JustCo simply entered the Vietnam market with a brand new workplace alongside Ho Chi Minh Metropolis’s waterfront. The Vietnamese metropolis is the tenth city market in Asia for JustCo. It’s additionally a return of types for Kong, who was first uncovered to the concept of a flexi-office in Ho Chi Minh Metropolis a number of a long time in the past.
JustCo’s story
Kong Wan Sing based JustCo in Singapore in 2011. Following a regional growth drive in 2015, it now operates 48 places of work throughout Asia-Pacific, together with in main cities like Seoul, Bangkok, Taipei, Melbourne, and Sydney. Kong himself hails from a household of entrepreneurs; his dad and mom function garment factories in close by Malaysia. “There’s genes inside me to construct a enterprise,” he says.

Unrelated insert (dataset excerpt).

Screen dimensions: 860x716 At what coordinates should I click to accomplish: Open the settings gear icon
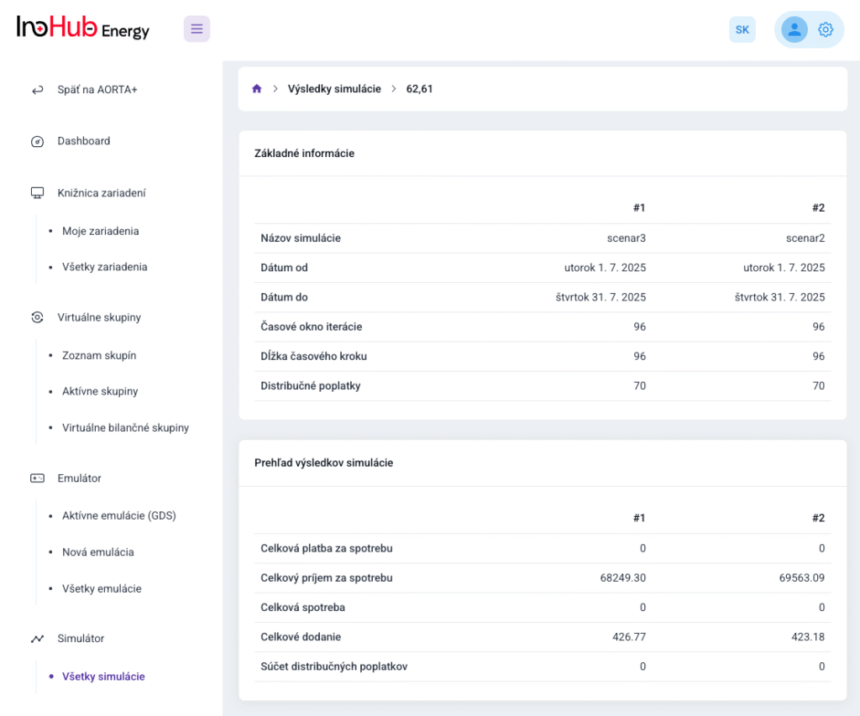click(x=826, y=29)
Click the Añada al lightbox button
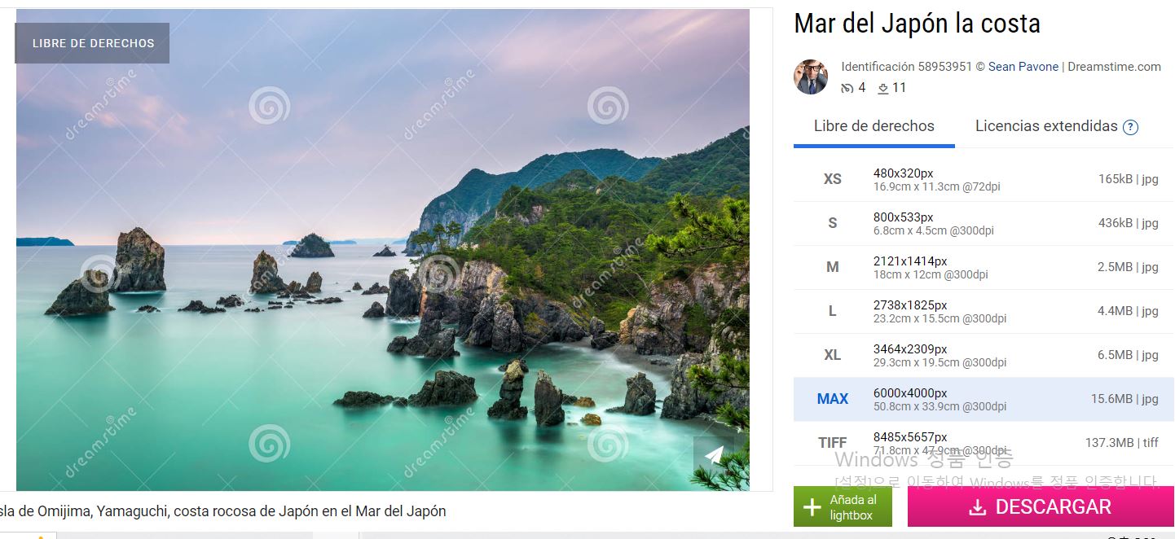 coord(843,506)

Within the early 2000s, Kong was an worker of Singaporean actual property funding firm Mapletree, understanding of a flexi-office in Vietnam’s Ho Chi Minh Metropolis. (A flexi-office is a contemporary workspace the place staff don’t have assigned desks, however as an alternative select from numerous work zones together with scorching desks, quiet pods, and collaborative areas.)

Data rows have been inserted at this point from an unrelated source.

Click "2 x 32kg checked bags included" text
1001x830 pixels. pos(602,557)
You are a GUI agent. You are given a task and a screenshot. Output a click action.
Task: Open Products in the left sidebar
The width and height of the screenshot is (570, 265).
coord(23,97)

The expertise opened his eyes to the worth of versatile workspaces, and he noticed a enterprise alternative in Asia, the place such areas have been nonetheless few and much between.
Kong notes that, simply three years in the past, just below 4% of all places of work in Asia-Pacific have been flexi-offices. It’s since risen to over 5%, however that’s nonetheless half the extent seen in additional developed markets in Europe and the U.S. But JustCo’s CEO says he’s seeing a “surge” in Asia: “The expansion is certainly a lot sooner than European or American nations.”

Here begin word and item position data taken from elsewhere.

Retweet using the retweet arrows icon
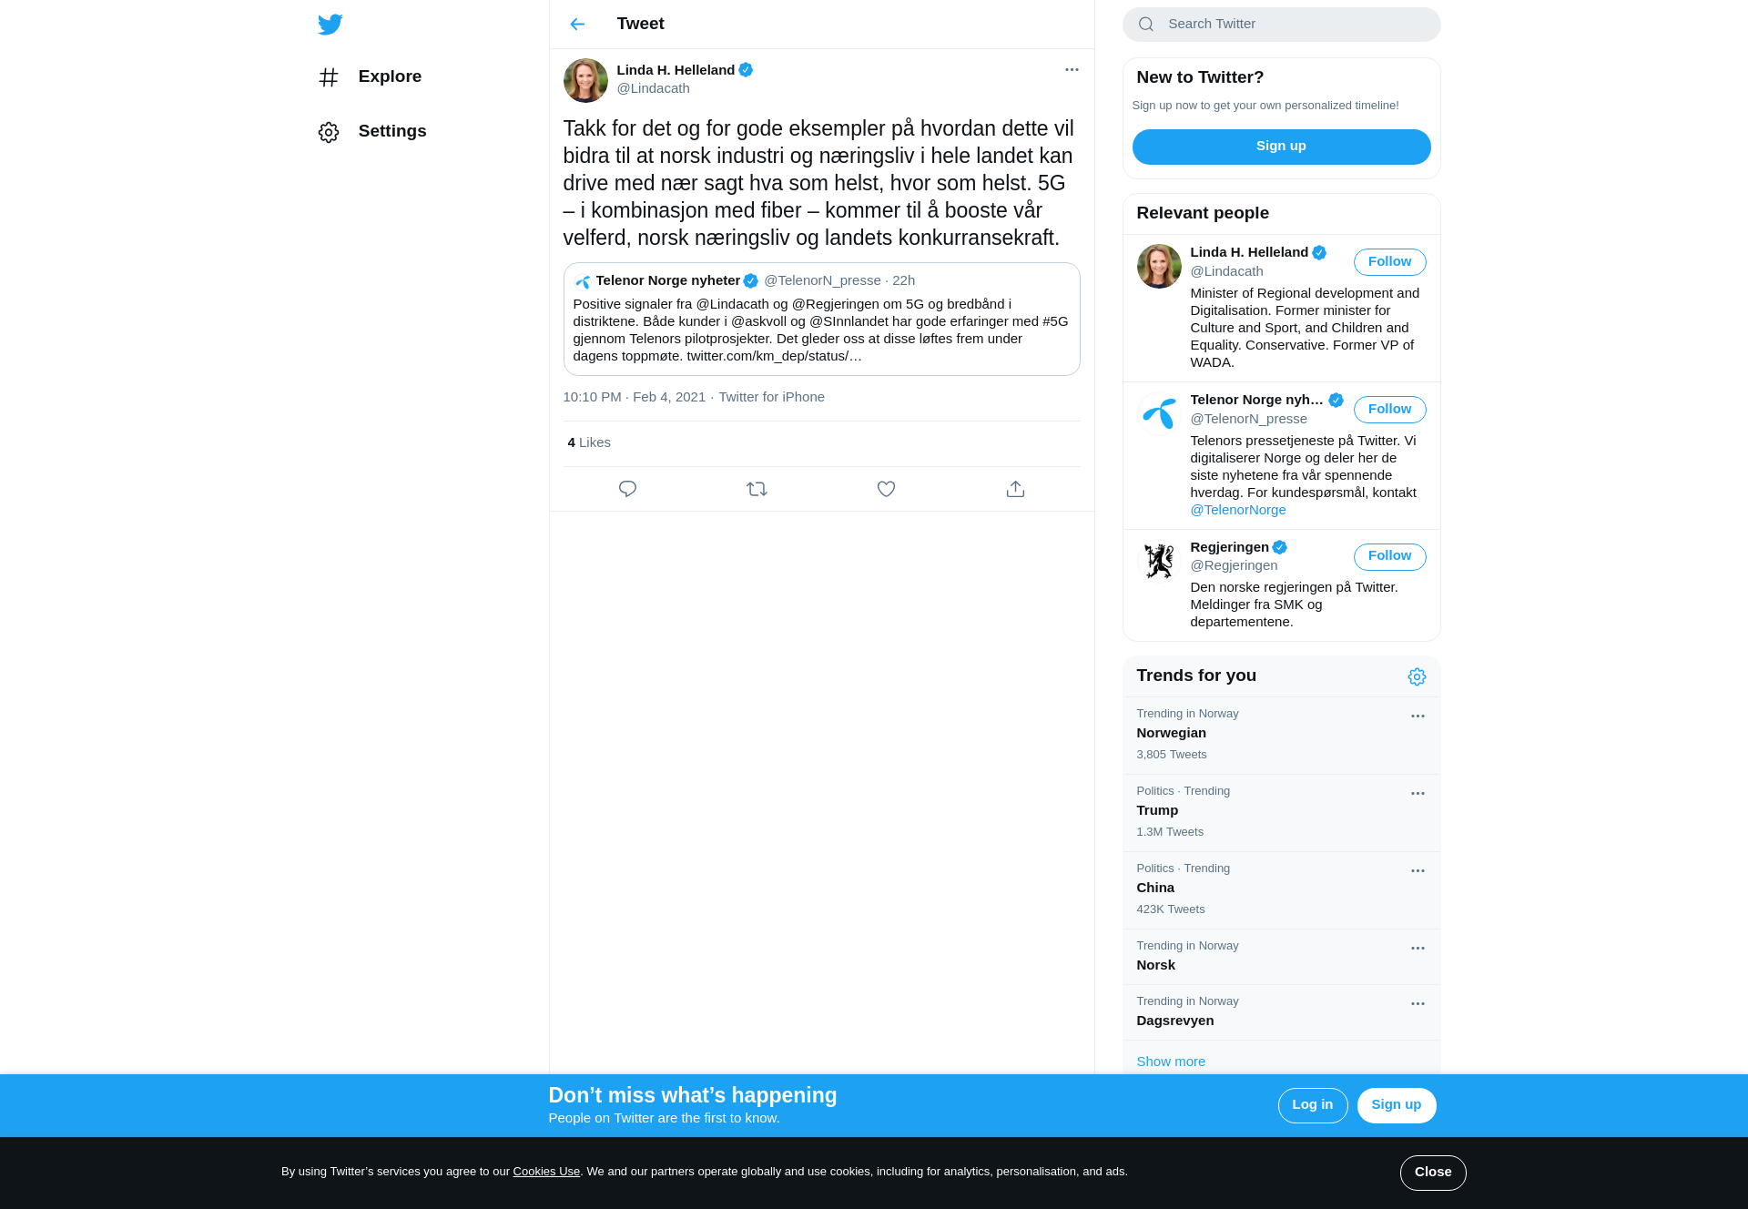The image size is (1748, 1209). click(757, 489)
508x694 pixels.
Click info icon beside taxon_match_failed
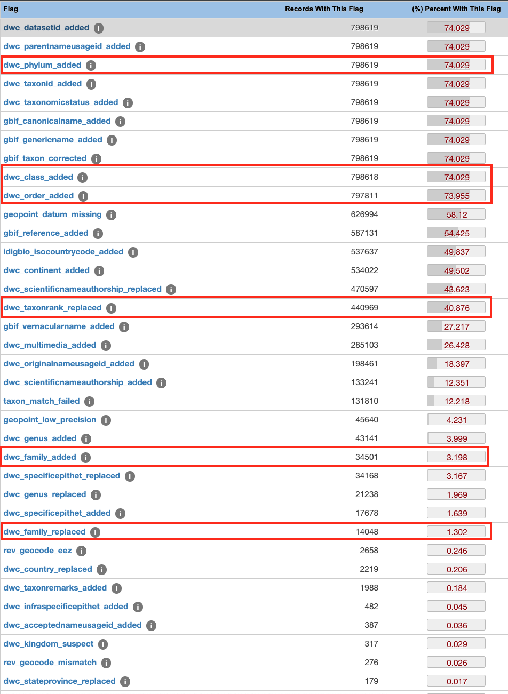tap(89, 401)
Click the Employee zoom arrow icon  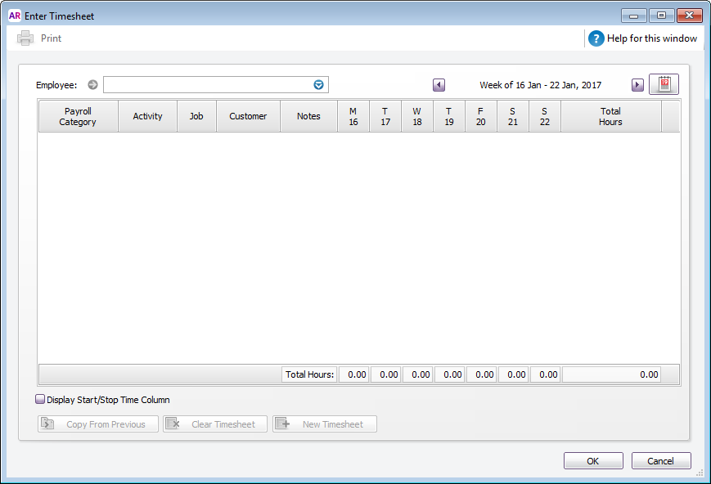pyautogui.click(x=92, y=85)
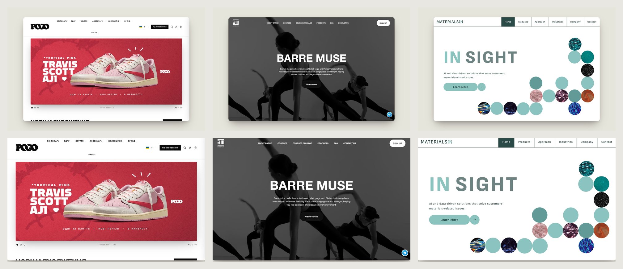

JustCo additionally leases small places of work for companies to hire. Sixty % of JustCo’s shoppers are multinational companies searching for house for a regional workplace, Kong mentioned. Corporations like Chinese language tech big Tencent and U.S. vaccine maker Moderna use JustCo for his or her native places of work.
New manufacturers
JustCo has since broadened its choices to potential renters, launching two new manufacturers: “THE COLLECTIVE” and “the boring workplace.”
The previous is a luxurious co-working house, geared up with premium white-glove companies like every day breakfasts and aperitif hours, and twice-a-day workplace cleansing. The primary such house was launched in Tokyo in March.
“Japan is a really mature market, and folks in Japan—they admire luxurious stuff,” mentioned Kong, when requested why the nation was chosen to debut its premium model. Kong and his workforce has since launched THE COLLECTIVE in Bangkok and Taipei; the corporate will deliver the idea to Singapore and India in 2026.
“The boring workplace” sits on the opposite finish of the spectrum, catering to companies that desire a stripped-down resolution. “Once you go to the boring workplace, there’s no cleansing [of rooms] each day, solely as soon as per week,” Kong says. “And the pantry is a really primary pantry that gives solely water—there’s no espresso, nothing.” The primary house underneath that model was launched in Singapore in July.
These three manufacturers cater to corporations’ differing wants, and are priced alongside a sliding scale.
The agency’s luxurious places of work are 20 to 30% extra expensive than the traditional JustCo workspace, whereas the boring workplace’s areas are cheaper by roughly the identical quantity, Kong explains.